Williams continues to see strong demand for natural gas services on its midstream assets despite the higher price environment, with another record quarter of gathering and transmission volumes driving an increase in earnings guidance for 2021.

CEO Alan Armstrong said he was surprised at how inelastic demand for natural gas was during the third quarter, even as gas prices escalated. Benchmark Henry Hub prices rose from sub-$4.00/MMBtu levels in July to a peak of $5.93 in late September, according to NGI’s Daily Gas Price Index.

Discussing the quarterly results on a call with investors on Tuesday, Armstrong said the Tulsa-based midstream operator would prefer “more moderate” gas prices over the long haul. However, “the recent demand resilience highlights the near- and long-term role that natural gas will play as a complement to growing demand for renewable energy and emission reduction in general.”

Williams reported record quarterly gathering volumes of 14 Bcf/d and record quarterly contracted transmission capacity of 23.8 Bcf/d.

Armstrong touted the benefits of the portfolio of contracts, which were built to be “durable in the down cycles, but exposed to upside potential when it is available.” Additional upside is expected in the gathering and processing business because of the contract terms.

Production moving on the company’s assets totaled 232 MMcfe/d during the third quarter, largely from a joint venture with Crowheart Energy in the Wamsutter field of Wyoming’s Greater Green River Basin. Northeast gathering volumes rose 8% year/year to 470 MMcfe/d, with processing volumes up 22%.

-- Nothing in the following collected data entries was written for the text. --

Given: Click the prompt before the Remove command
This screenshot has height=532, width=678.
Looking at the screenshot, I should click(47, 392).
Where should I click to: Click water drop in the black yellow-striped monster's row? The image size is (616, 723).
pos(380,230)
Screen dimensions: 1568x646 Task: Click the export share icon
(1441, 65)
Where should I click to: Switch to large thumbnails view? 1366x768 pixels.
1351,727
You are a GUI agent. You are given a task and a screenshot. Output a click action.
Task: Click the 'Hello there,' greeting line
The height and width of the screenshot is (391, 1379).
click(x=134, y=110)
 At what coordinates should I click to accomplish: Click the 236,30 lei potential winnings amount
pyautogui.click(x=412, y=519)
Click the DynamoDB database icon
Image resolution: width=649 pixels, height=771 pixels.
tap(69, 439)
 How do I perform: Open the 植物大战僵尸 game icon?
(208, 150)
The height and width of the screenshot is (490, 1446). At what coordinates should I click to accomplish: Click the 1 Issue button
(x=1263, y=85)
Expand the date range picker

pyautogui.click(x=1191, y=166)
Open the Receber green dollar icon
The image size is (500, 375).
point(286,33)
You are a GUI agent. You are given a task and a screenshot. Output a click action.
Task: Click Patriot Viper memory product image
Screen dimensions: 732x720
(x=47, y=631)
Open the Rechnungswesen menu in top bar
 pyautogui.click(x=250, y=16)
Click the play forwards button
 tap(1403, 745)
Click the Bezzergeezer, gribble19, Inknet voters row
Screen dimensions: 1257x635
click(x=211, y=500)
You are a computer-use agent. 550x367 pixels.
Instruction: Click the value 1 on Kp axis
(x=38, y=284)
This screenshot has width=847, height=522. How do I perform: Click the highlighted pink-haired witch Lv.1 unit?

Transcontinental Gas Pipe Line Co., or Transco, recorded 13.8 trillion Btu (TBtu) in average daily transportation volumes during 3Q2021, a gain of 1.0 TBtu/d from 3Q2020. Reserved capacity on the legacy long-haul pipeline ticked up 0.7 TBtu/d over the same period.

Before winter, the Leidy South expansion in Pennsylvania is set to come online, carrying about 600 MMcf/d to Atlantic Seaboard markets. The pipeline brought 125 MMcf/d of capacity online in November. The Transco Regional Energy Access (REA) pipeline also is under development.

More Expansions On The Way

In another show of the continued strong demand, Williams is set to announce in the coming weeks a third expansion of the Transco system.

Armstrong said the gathering volumes are growing at a rate of nearly 10 times the Lower 48 gas production volumes. In the Marcellus Shale, for example, Williams is “running a rate that is almost double that of our competitors. With projects like Leidy South and REA providing takeaway out of the basin, we expect our gathering volumes in the Northeast to remain resilient,” he said.

The expansions underscore management’s view that takeaway constraints in the region are not likely to develop in the near term. Armstrong said the difficulty of building pipeline projects has been a double-edged sword for the oil and gas industry, but for incumbent operators like Williams, it effectively expands the returns opportunities.

“Our customers certainly understand that it takes time to build these projects and that it takes long-term commitments to be built, and that’s what we’re continuing to see,” he said.

In total, Williams is planning 1.5 Bcf/d of expansions along the existing Transco and Gulfstream corridors.

Asked whether Williams may revisit building the Bluebonnet Market Express pipeline from the Permian Basin, Armstrong said the focus is on projects built for the long term. Some projects, he said, have been built in response to basis price differentials. When prices weaken, the project is out of the money.

Midstream peer Kinder Morgan Inc. indicated last month that it could see another Permian conduit needed by 2024, with commercial discussions still in the early stages.

Crawling Before Walking

Williams is banking on its natural gas infrastructure to bridge the gap between the energy needs of today and the lower carbon future of the future.

Williams recently announced a partnership with Denmark’s Ørsted A/S to co-develop hydrogen or synthetic natural gas facilities powered by renewable energy. The companies pledged to explore a large-scale wind energy, electrolysis and synthetic gas-via-methanation project in western Wyoming, where Williams owns land and natural gas infrastructure.

“Those are big ambitions” that are in the earnings innings, according to Armstrong. The “pieces are coming together, and we’re going to start by crawling before we walk.”

The midstream also is looking at expanding renewable natural gas (RNG) and is incorporating solar capacity into its queue of projects. Williams recently signed an inconnect agreement that should enable up to 10 MMcf/d of RNG to be transported on its systems. In-service is expected by 2023.

“Williams’ transmission and storage networks are extremely well positioned to aggregate and bring scale to multiple emission reduction opportunities, taking out higher carbon fuels, while supporting renewable energy and emerging opportunities, like hydrogen and carbon capture,” Armstrong said.

Williams reported 3Q2021 net income of $164 million (13 cents/share), down from $308 million (25 cents) in the year-ago period.

The company has raised the midpoint of 2021 earnings guidance to $5.5 billion, which is $325 million higher than guidance issued in February and 8% higher than last year.